ASSIGNMENT
Could you repeat the whole listing below exactly, omitting any picture it holds?
(DATA LISTING begins)
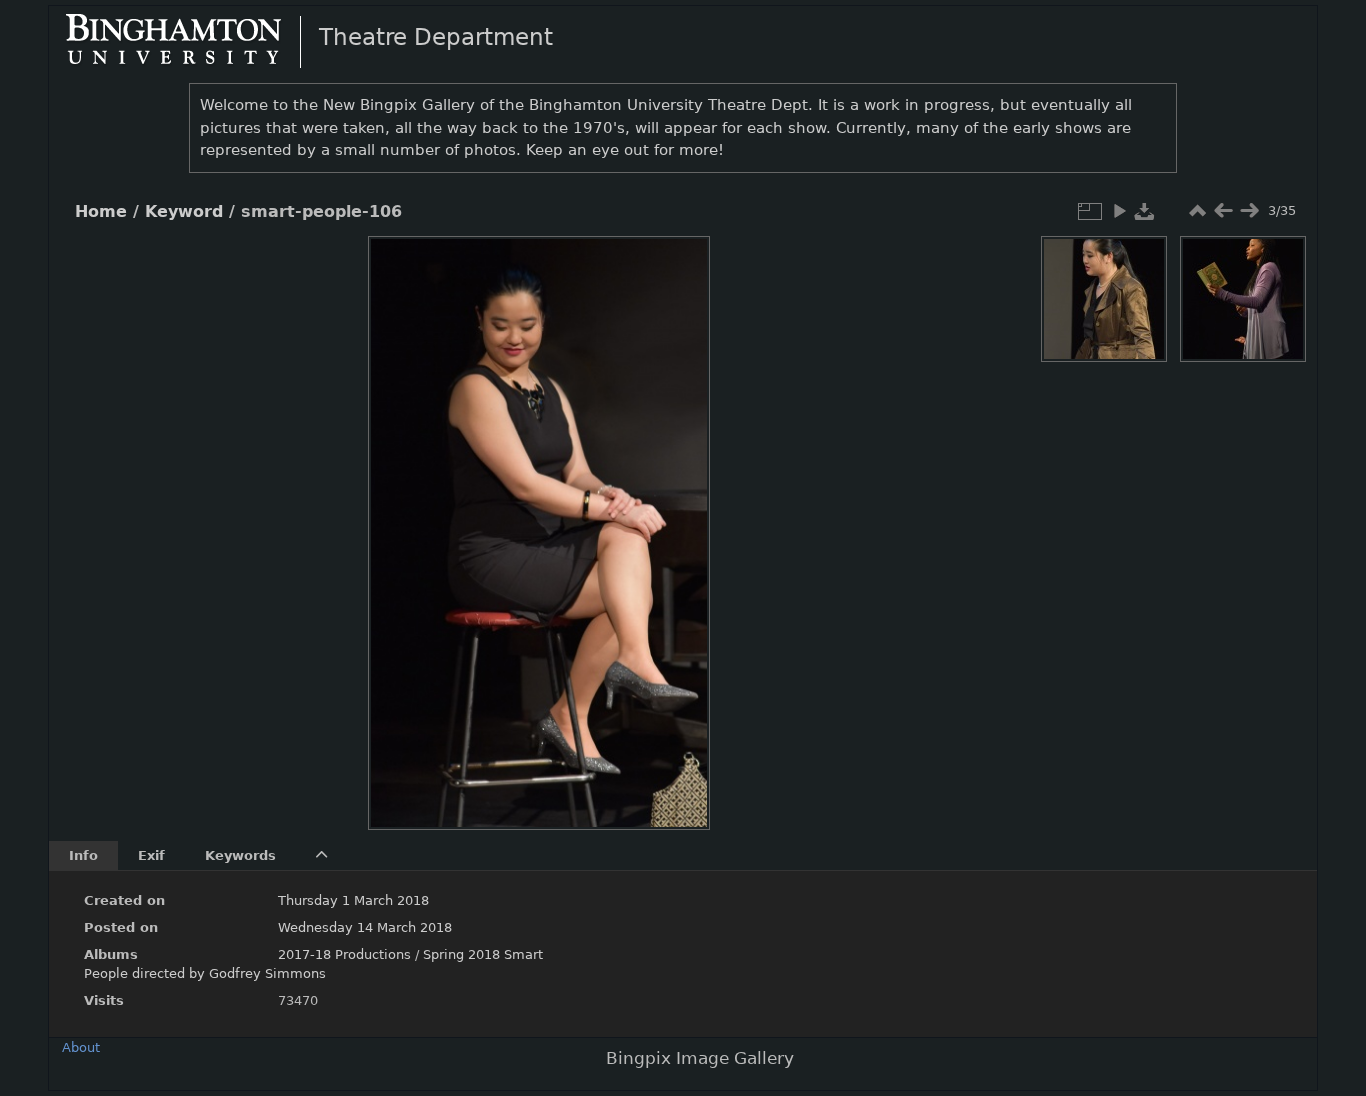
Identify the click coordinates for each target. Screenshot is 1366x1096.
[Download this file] (1145, 211)
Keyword (184, 212)
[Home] (190, 41)
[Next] (678, 518)
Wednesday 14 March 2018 (365, 927)
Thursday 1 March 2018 (353, 900)
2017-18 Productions (344, 954)
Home (101, 212)
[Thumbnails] (1197, 211)
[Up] (531, 266)
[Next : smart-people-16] (1249, 211)
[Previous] (400, 518)
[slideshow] (1119, 211)
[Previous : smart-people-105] (1223, 211)
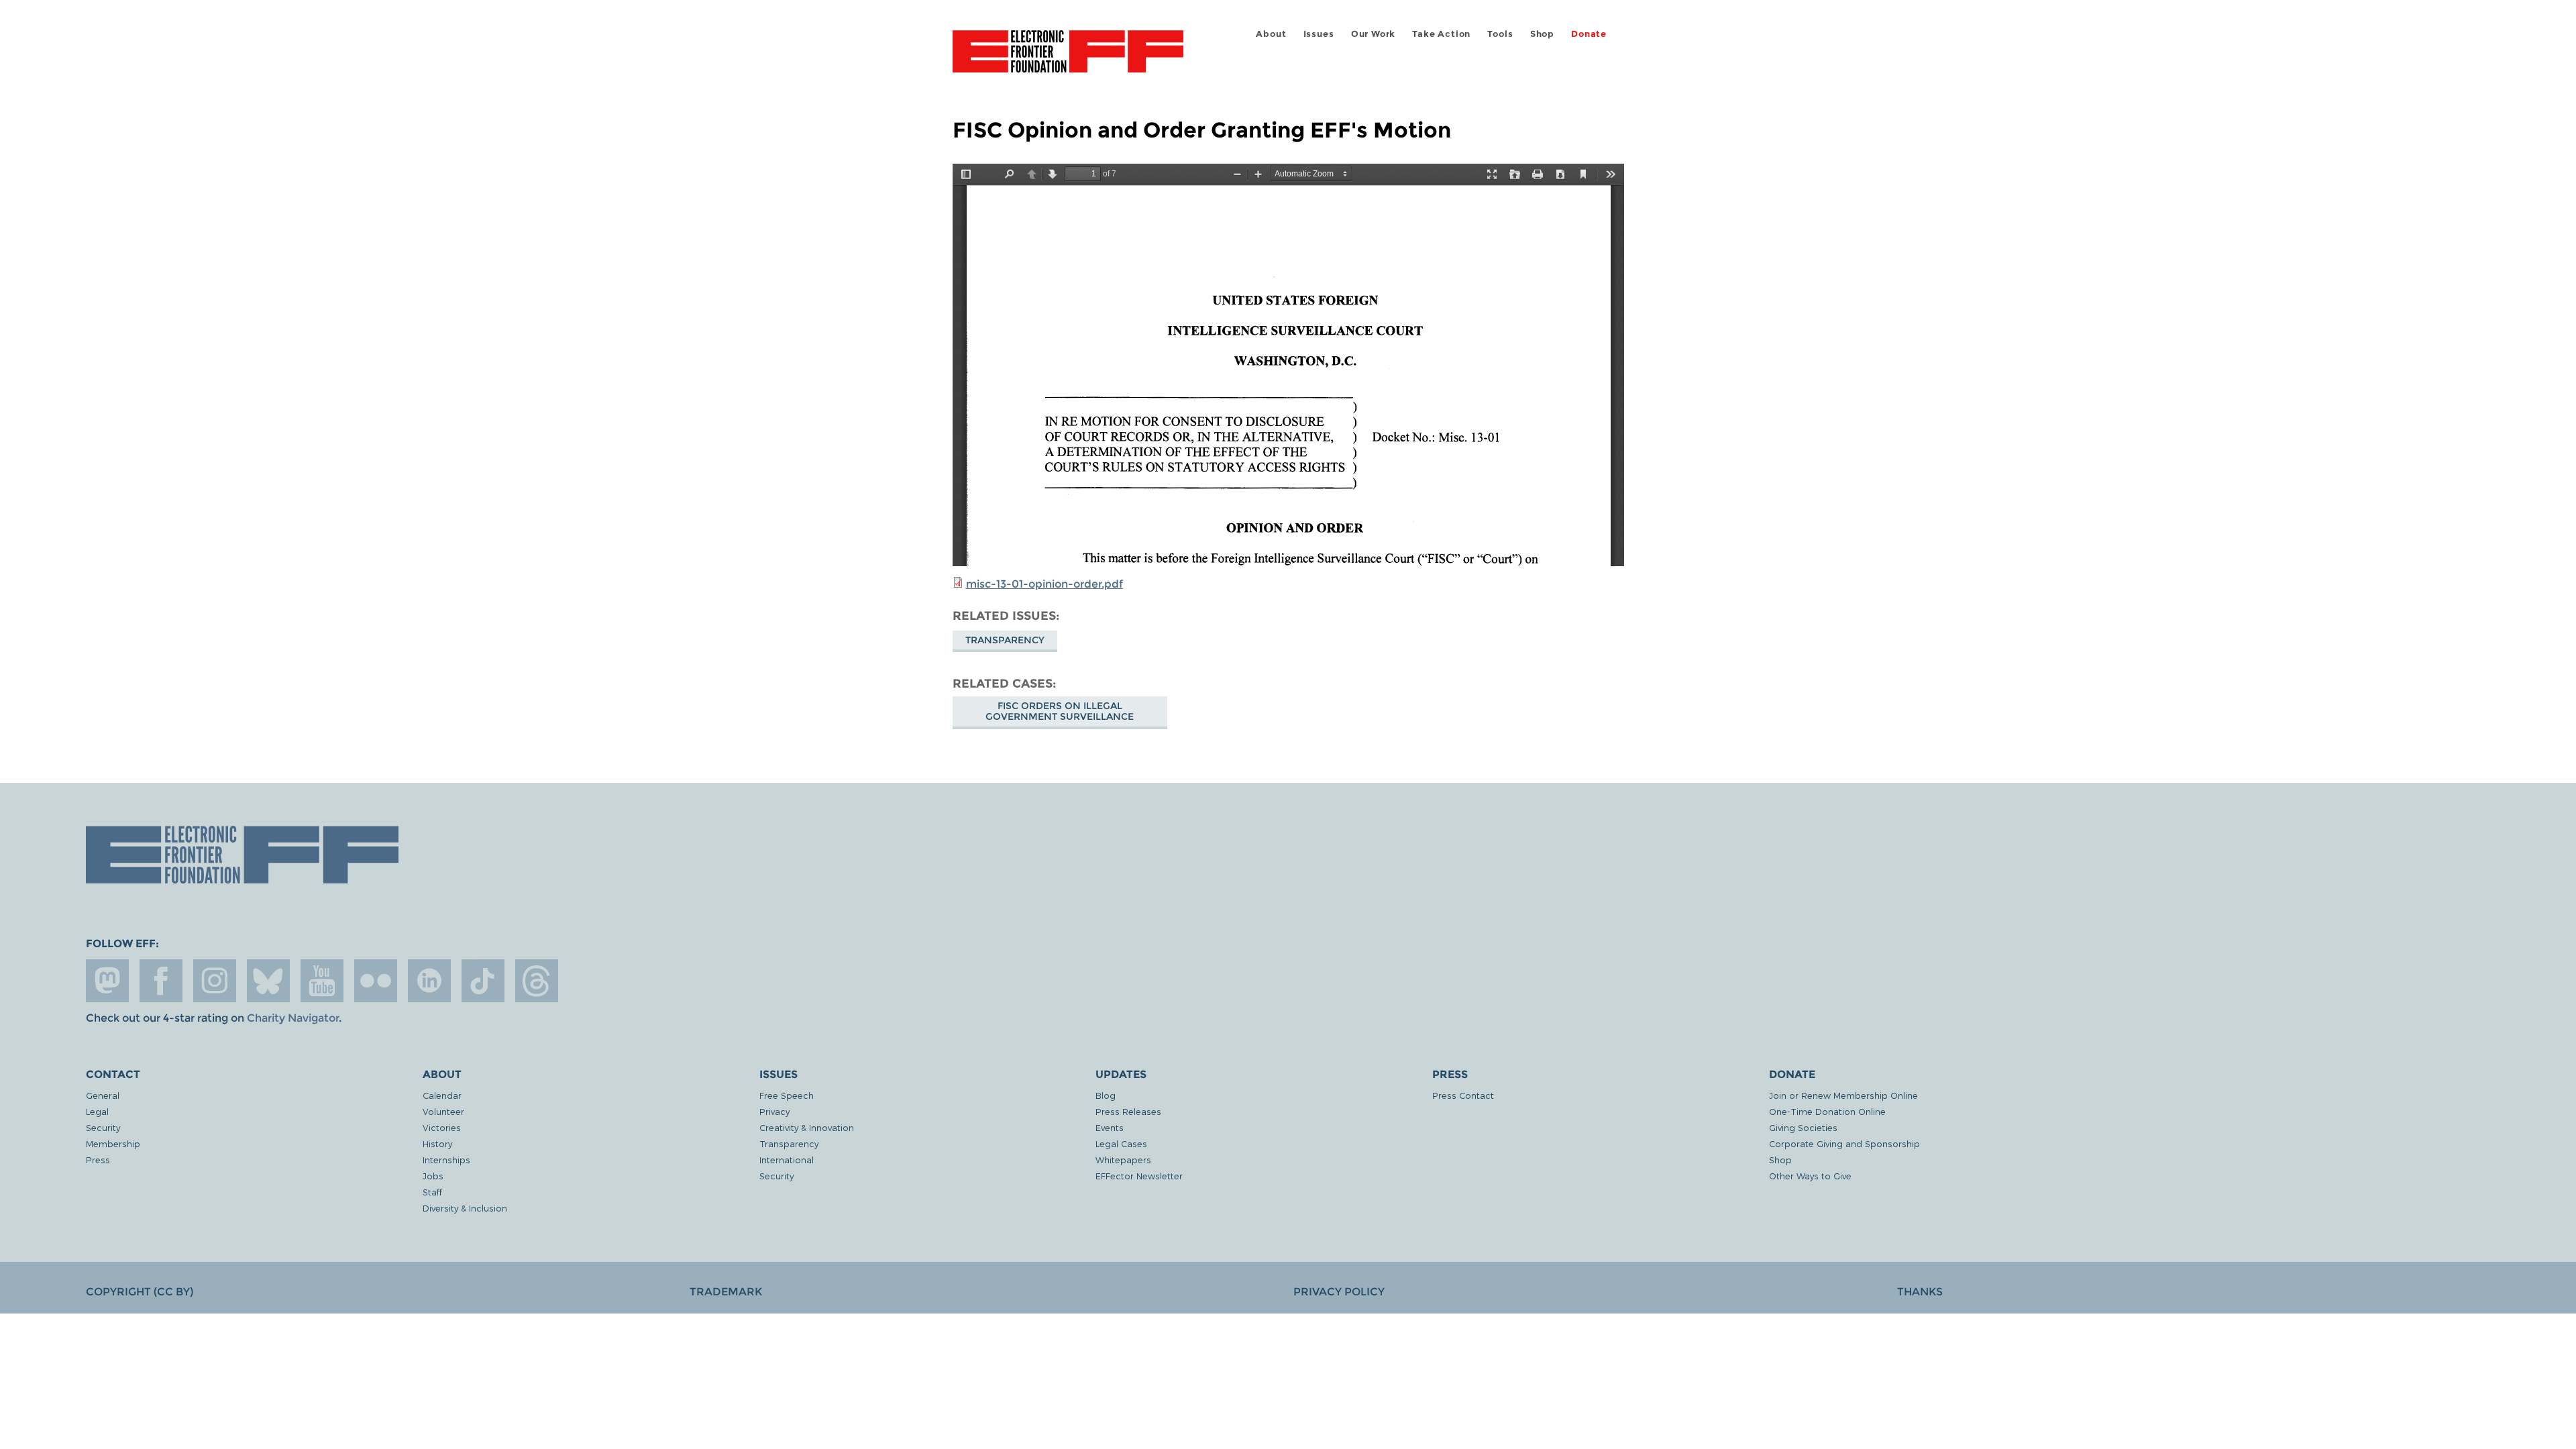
(DATA LISTING ends)
WRITTEN SOLUTION
Identify the click coordinates for each target. Screenshot is 1366x1096.
[Download this file] (1145, 211)
Keyword (184, 212)
[Home] (190, 41)
[Next] (678, 518)
Wednesday 14 March 2018 (365, 927)
Thursday 1 March 2018 (353, 900)
2017-18 Productions (344, 954)
Home (101, 212)
[Thumbnails] (1197, 211)
[Up] (531, 266)
[Next : smart-people-16] (1249, 211)
[Previous] (400, 518)
[slideshow] (1119, 211)
[Previous : smart-people-105] (1223, 211)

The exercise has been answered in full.